GIVEN DATA start

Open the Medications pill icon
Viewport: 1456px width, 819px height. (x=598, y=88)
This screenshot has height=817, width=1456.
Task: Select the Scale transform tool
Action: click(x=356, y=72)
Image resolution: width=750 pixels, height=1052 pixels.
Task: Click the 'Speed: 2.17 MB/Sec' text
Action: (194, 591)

GIVEN DATA end

--- DESCRIPTION OF THE TASK ---
Rewrite all of the data above, substituting "Goal" for every occurrence of "Task" and leaving everything else unchanged.

--- ANSWER BELOW ---
Open the Medications pill icon
Viewport: 1456px width, 819px height. (x=598, y=88)
This screenshot has height=817, width=1456.
Goal: Select the Scale transform tool
Action: click(x=356, y=72)
Image resolution: width=750 pixels, height=1052 pixels.
Goal: Click the 'Speed: 2.17 MB/Sec' text
Action: (194, 591)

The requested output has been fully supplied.